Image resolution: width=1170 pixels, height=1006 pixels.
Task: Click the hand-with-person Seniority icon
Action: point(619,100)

--

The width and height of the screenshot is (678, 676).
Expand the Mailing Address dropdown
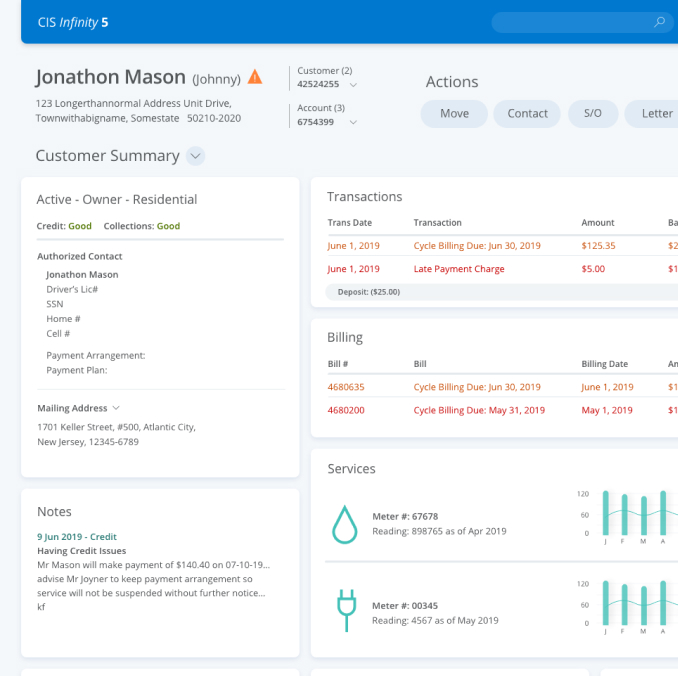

...

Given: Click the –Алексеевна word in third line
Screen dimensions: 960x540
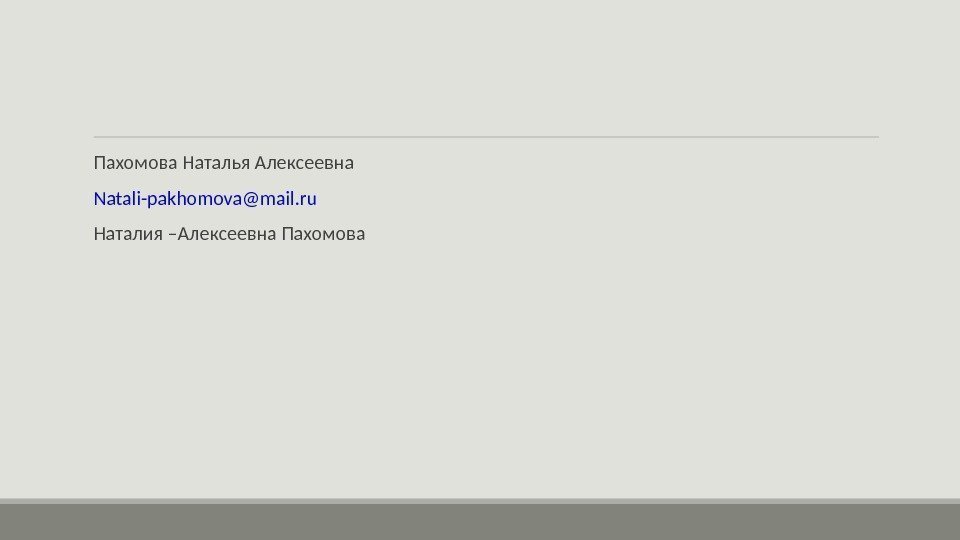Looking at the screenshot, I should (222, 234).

> **Exercise objective**:
Copy verbatim, from the listing above, each line from the one containing "The width and" down to the one containing "Expand the Mailing Address dropdown", inclusive.

> **Output below**:
The width and height of the screenshot is (678, 676).
Expand the Mailing Address dropdown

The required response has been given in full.